Mais la réalité pourrait être plus complexe.

La question qui inquiète les investisseurs

Que se passe-t-il si le locataire lui-même utilise le logement comme un pied-à-terre ?

Prenons un exemple :

Un investisseur parisien possède un appartement à Manhattan qu’il loue à un cadre basé à Miami. Ce dernier dispose d’un bail de deux ans, paie son loyer régulièrement, mais n’occupe l’appartement que quelques jours par mois lorsqu’il se rend à New York pour affaires.

Le logement est-il alors considéré comme un investissement locatif classique ou comme un pied-à-terre ?

À ce stade, les règles publiées par le Department of Finance ne répondent pas clairement à cette question.

Un problème pratique majeur

Le principal défi est évident : comment un propriétaire pourrait-il savoir précisément comment son locataire occupe le logement ?

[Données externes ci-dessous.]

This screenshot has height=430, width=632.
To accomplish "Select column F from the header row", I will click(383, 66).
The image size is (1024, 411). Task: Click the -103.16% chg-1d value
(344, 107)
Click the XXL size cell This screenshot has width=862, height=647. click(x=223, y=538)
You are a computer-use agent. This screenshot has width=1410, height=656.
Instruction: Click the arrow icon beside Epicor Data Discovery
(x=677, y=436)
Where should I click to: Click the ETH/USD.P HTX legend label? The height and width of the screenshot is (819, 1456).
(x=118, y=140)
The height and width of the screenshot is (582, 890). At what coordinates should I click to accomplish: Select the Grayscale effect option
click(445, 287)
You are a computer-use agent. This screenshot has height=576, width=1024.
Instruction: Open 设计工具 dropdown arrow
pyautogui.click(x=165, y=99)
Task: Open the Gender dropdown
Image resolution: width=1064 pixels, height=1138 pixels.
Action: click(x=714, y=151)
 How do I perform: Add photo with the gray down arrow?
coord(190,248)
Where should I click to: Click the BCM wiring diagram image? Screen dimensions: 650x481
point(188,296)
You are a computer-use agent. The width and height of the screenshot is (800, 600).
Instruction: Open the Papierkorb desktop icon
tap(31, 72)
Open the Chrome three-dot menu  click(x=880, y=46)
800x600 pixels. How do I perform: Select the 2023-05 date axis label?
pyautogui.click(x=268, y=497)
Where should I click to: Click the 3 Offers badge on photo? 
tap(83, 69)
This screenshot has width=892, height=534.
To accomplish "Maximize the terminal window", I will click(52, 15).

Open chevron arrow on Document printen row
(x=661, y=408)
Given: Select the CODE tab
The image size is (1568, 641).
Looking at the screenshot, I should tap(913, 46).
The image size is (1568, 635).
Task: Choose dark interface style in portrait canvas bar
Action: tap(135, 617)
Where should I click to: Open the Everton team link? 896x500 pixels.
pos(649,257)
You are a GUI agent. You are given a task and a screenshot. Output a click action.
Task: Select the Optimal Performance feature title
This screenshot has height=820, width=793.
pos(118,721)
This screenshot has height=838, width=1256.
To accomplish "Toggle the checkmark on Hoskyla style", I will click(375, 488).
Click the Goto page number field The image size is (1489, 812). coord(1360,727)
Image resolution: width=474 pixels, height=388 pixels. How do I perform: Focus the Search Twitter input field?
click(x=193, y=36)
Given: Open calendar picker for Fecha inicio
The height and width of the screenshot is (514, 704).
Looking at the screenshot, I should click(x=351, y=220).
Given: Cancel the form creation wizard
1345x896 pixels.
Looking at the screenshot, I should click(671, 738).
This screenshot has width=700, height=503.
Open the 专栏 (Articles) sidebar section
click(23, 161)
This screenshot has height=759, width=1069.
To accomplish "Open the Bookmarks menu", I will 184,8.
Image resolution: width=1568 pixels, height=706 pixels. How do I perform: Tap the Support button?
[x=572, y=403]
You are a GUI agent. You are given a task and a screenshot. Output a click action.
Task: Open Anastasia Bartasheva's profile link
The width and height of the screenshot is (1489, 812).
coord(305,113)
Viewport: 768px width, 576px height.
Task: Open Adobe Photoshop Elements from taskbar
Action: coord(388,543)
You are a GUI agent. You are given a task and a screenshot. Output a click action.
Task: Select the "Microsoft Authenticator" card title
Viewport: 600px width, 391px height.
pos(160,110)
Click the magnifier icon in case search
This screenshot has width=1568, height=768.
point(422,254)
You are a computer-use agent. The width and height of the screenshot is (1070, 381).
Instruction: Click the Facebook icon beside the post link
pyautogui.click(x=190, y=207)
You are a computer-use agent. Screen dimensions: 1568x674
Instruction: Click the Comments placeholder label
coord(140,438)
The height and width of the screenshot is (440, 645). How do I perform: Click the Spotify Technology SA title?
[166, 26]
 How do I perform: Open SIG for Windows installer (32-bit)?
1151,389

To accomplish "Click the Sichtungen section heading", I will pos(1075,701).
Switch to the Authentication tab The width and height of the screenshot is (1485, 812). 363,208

Dans la plupart des cas, le propriétaire ne dispose d’aucun moyen de vérifier :

  • Où le locataire est fiscalement domicilié ;
  • Combien de nuits il passe réellement dans l’appartement ;
  • Où se trouve sa résidence principale ;
  • Quelle adresse figure sur sa déclaration fiscale ou son permis de conduire.

Même avec un bail de longue durée, il est souvent impossible de connaître la réalité de l’occupation du logement.

Une incertitude qui pourrait créer des contentieux

De nombreux professionnels du secteur estiment que faire reposer une exonération fiscale sur le comportement d’un locataire créerait une situation difficilement gérable.

Les propriétaires pourraient se retrouver responsables d’informations qu’ils ne contrôlent pas et auxquelles ils n’ont pas accès.

C’est pourquoi plusieurs avocats spécialisés demandent que l’administration fiscale privilégie des critères objectifs tels que :

  • L’existence d’un bail de longue durée ;
  • L’absence d’occupation par le propriétaire ;
  • L’absence de location de courte durée ;
  • La mise à disposition exclusive du logement au locataire.

Ces éléments sont simples à documenter et beaucoup plus faciles à administrer.

Ce que doivent retenir les investisseurs aujourd’hui

Pour les investisseurs internationaux possédant un appartement à New York, la nouvelle Pied-à-Terre Tax est désormais une réalité.

Cependant, plusieurs aspects de son application restent encore flous, notamment concernant les logements détenus à titre locatif.

À ce stade, il semble peu probable que les autorités puissent raisonnablement exiger d’un propriétaire qu’il surveille l’occupation réelle de son locataire. Néanmoins, les règles définitives du Department of Finance pourraient apporter des précisions importantes dans les prochains mois.

Comme souvent en matière fiscale, le diable se cache dans les détails.

Pour les propriétaires de biens de luxe à New York, il sera essentiel de suivre l’évolution de cette réglementation afin d’évaluer correctement le coût réel de détention de leur patrimoine immobilier.

Cet article est fourni à titre informatif uniquement et ne constitue pas un conseil juridique ou fiscal. Les propriétaires concernés devraient consulter leur avocat ou leur conseiller fiscal afin d’évaluer leur situation spécifique.